Seismically observable features of mature stagnant-lid convection at the base of the lithosphere: Some scaling relationships

Abstract

Small-scale convection transfers heat from the asthenosphere into the base of the lithosphere. Scaling constraints are obtained on features associated with such convection that may be resolved by seismic studies. Compact notation arises by simply representing rheology: viscosity changes by a factor of e with a temperature increase of Tη and the minimum viscosity in the asthenosphere is η0. The geothermal gradient in the lithosphere and the conductive heat flow are constrained by xenolith, seismic, and heat flow studies. Geoid studies constrain the viscosity ηUM in the deep asthenosphere to ∼1020 Pa s. Seismic studies have resolved cool downwellings at the edge of the Colorado Plateau. The total anomaly of these downwellings (temperature contrast times width) depends on the square root of the ambient viscosity at depth. The observed anomalies are reasonable if partial melt causes seismic velocity to vary rapidly with temperature.
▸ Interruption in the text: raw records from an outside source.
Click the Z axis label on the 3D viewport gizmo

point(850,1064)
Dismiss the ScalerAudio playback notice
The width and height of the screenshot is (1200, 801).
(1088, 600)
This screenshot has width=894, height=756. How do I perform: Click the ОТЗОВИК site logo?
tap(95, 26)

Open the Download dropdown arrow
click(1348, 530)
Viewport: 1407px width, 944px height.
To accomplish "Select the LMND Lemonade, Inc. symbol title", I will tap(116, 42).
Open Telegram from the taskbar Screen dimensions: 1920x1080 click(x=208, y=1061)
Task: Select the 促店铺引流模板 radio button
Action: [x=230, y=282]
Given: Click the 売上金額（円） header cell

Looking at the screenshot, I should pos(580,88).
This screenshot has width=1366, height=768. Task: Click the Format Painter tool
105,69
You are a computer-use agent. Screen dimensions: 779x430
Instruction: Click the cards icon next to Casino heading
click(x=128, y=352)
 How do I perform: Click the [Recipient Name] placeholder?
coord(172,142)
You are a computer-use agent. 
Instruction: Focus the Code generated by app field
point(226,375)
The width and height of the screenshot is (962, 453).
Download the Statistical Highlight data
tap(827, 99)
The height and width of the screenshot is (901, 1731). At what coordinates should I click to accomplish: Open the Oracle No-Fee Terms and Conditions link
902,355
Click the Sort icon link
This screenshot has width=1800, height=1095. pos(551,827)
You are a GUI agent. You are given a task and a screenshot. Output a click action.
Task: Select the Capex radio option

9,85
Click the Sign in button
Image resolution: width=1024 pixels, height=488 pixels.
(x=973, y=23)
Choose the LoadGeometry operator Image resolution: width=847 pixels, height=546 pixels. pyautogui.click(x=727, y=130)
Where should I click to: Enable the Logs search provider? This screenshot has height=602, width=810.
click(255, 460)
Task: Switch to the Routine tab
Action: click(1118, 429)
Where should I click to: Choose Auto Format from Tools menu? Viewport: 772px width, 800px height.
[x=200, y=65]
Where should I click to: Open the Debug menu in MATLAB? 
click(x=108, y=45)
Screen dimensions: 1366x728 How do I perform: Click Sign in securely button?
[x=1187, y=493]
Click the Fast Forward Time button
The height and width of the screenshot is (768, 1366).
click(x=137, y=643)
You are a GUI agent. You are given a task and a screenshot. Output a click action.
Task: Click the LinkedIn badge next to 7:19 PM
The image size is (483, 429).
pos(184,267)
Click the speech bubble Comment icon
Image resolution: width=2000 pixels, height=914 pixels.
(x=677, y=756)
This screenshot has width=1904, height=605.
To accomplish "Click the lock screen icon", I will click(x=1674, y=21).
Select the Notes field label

Convection produces scalloped relief on the lithosphere-asthenosphere boundary of ∼20 km beneath stable continents if Tη is small, less than 65 K. Shear associated with plate motions aligns convection cells. Convection is likely to strongly align cells if vigorous convection in fact exists beneath the Pacific plate. Modest alignment is predicted beneath slowly moving ocean and continental plates. Seismic studies have yet to resolve scalloping and cell alignment.